Now the book, entitled The Fox Effect: How Roger Ailes Turned A Network into a Propaganda Machine, is on store bookshelves. For the many who avoid Fox News because of its unsavory reputation, the book will no doubt confirm their general impressions. But this is no reason to pass it by. Make no mistake: this is an important book that provides a fascinating look at the rise of faux reporting and the trajectory of right-wing influence on TV news.

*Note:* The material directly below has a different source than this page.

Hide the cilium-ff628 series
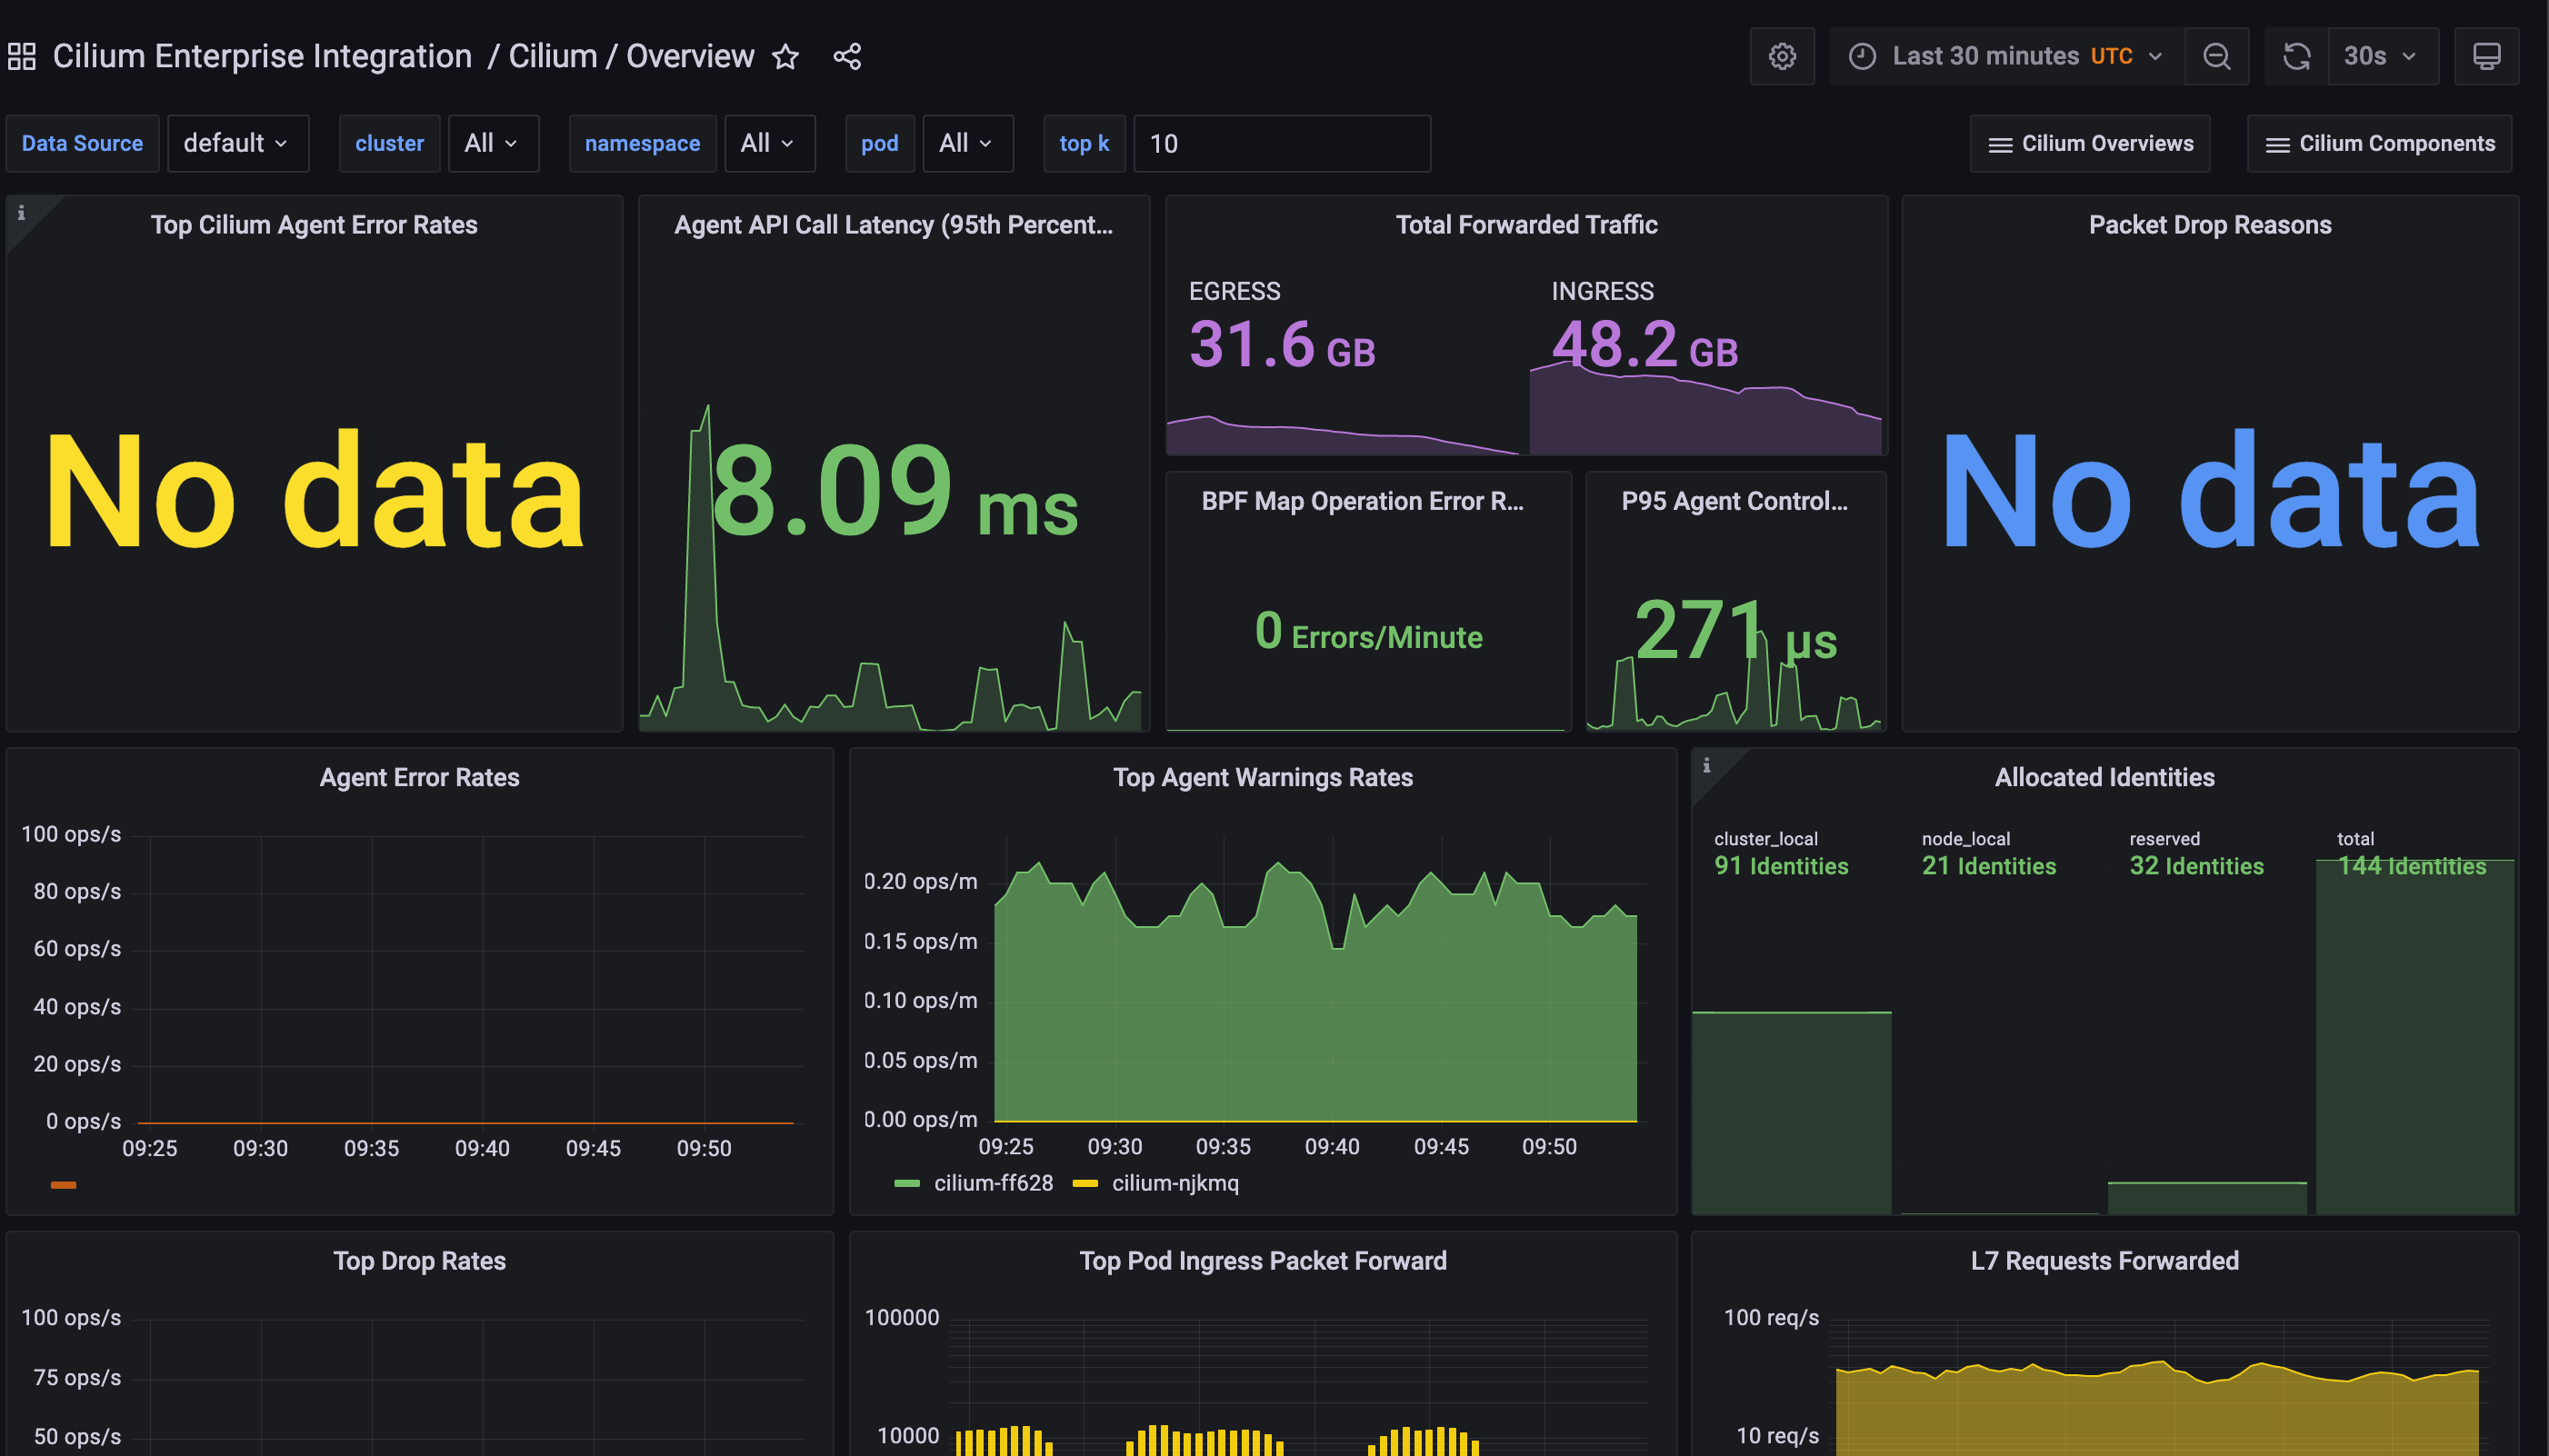click(992, 1183)
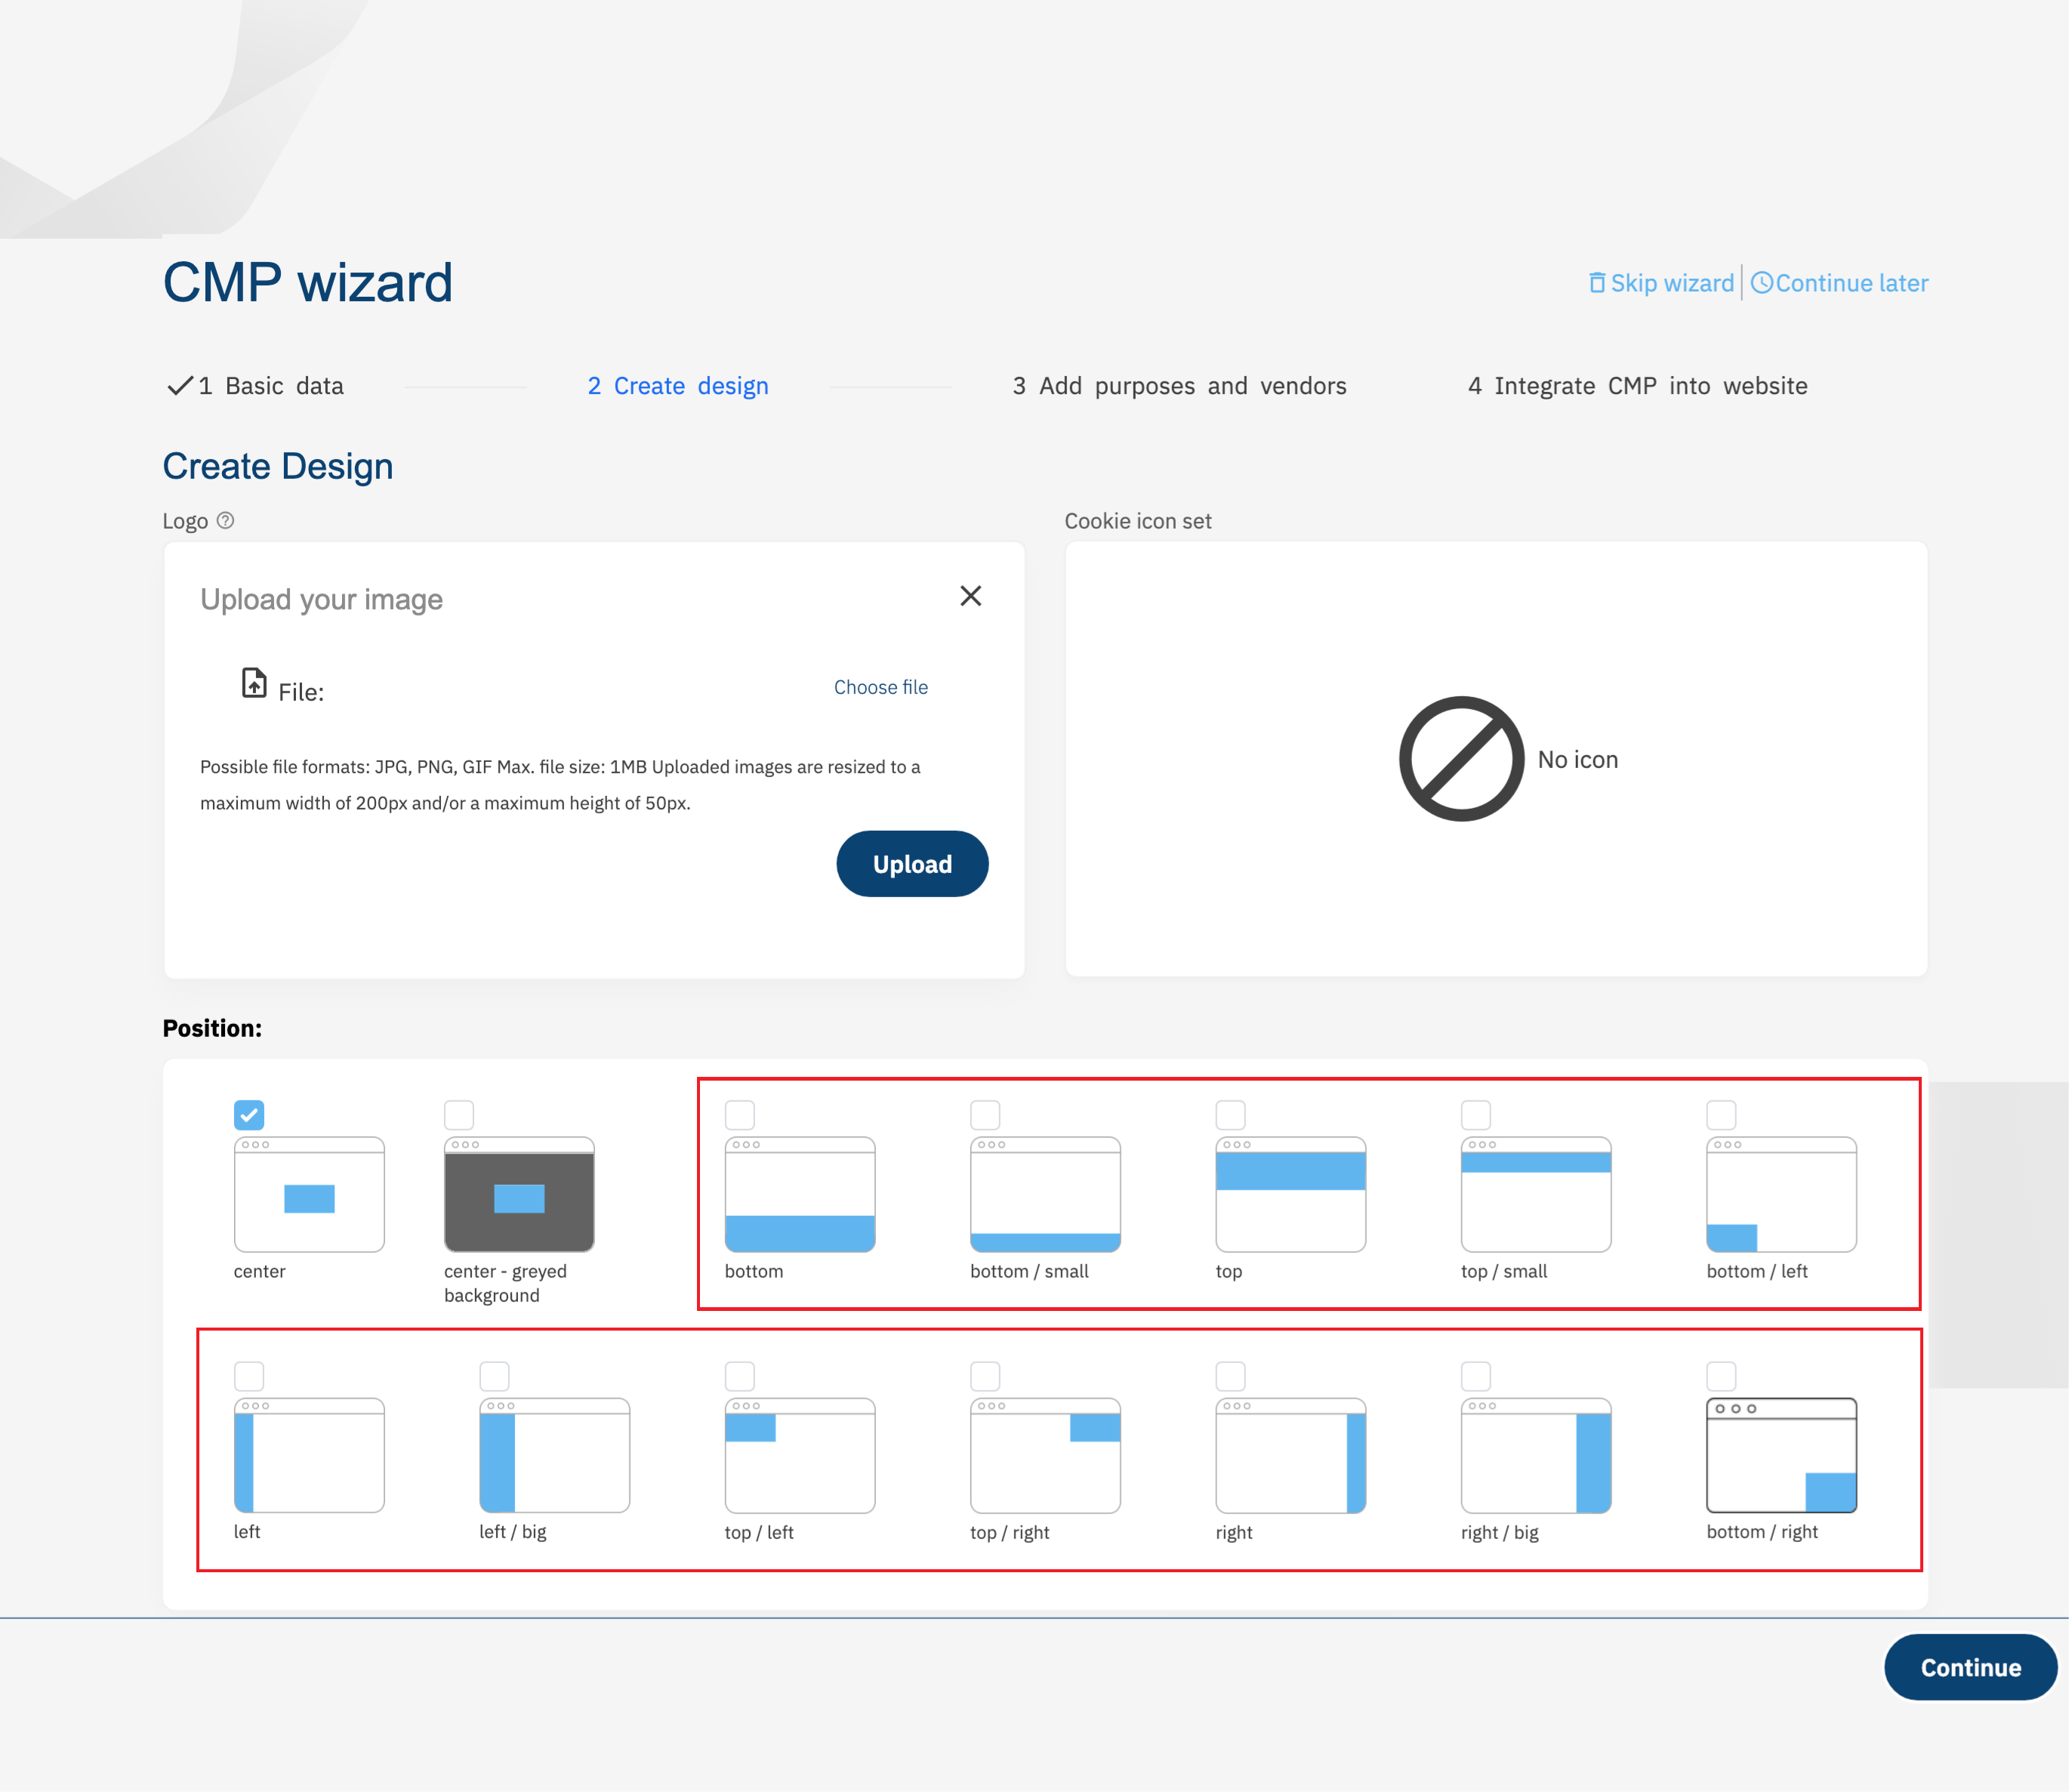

From the outset, the authors (David Brock, Ari Rabin-Havt and MM staff) point out that the problem with Fox is not “bias” per se. Even with the best sort of journalism, bias inevitably enters the picture to some degree, even if it expresses itself in something as simple as topic selection. None of the media are free of it. The basic problem is that Fox has gone far beyond bias and into the business of molding opinion and presenting a platform. As the book states, Fox has become “a news business that is willing to put politics above all else.” This political emphasis permeates its entire operation from news to discussion to opinion.

Several key points stand out. First, the book substantiates the premeditated nature of Fox’s news slanting. Although Fox often speaks of the “firewall” between its news and opinion sections, whatever independence the news side had in its early years effectively ended in late 2008, when Brit Hume retired as Fox News managing editor of Fox News’ Washington, D.C. bureau. Hume, who had at least some core of journalistic professionalism, was replaced by a right-wing ideologue by the name of Bill Sammon, who had worked at the Moonie publication, Washington Times, and authored several hagiographies of George W. Bush. Sammon’s political heavy-handedness gibed perfectly with that of his boss, Roger Ailes, a man born with sword in hand. During the Obama administration, the two men developed political spin into an art form. The book corroborates this trend with ample evidence: internal emails from Sammon instructing newscasters on how to frame issues in partisan ways, the reporting of Republican press releases verbatim as though they were news, and the machine-like coordination between newscasters and editorialists (Beck, Hannity, O’Reilly, etc.) on whatever Fox’s exposé du jour might be, almost always aimed at the left.

Secondly, the book chronicles how Fox did not just spin news, but created it out of very thin tissue. It made a habit of latching onto inconsequential episodes, misconstruing them to convey a predetermined message, and magnifying their significance. The story surrounding Acorn, a non-profit organization working to extend voting registration in depressed communities, was the most notorious of such episodes. With its progressive record, Acorn was on the top of Fox’s list of least-favorite organizations. Fox was thus happy to take advantage of an opportunity in which a low-level Acorn employee, reacting to a right-wing prankster, made funny and sarcastic remarks that could be hyped as an “admission” of law-breaking. Fox blew up the so-called story and within weeks was able to lay claim to one of its great “victories”: the federal defunding of the organization. Similar non-events involving climate scientists, Black Panthers, and targeted officials have been turned into similar propaganda opportunities.

Third, Fox employees have readily crossed the line into outright political advocacy. Unlike the other major news organizations, which suspend employees on the mere suggestion of partisan activity, Fox allows its employees to wear their advocacy on their sleeve. Fox reporters and opinion makers, for example, were instrumental in chaperoning the right-wing tea parties into existence, and, during the 2010 elections, served not simply as cheerleaders for GOP candidates but as money conduits for their campaigns.

So what is the Fox effect? Fox, as much as any other entity, has contributed to our present-day “post-truth politics.” It has subordinated journalism to considerations of power and influence. Its promotion of divisiveness has helped to make governing an increasingly futile exercise. And its cynical manipulation of politics has lowered the status of government in the eyes of the American people. The good news is that with the aid of organizations like Media Matters, more and more people are wising up to Fox’s game.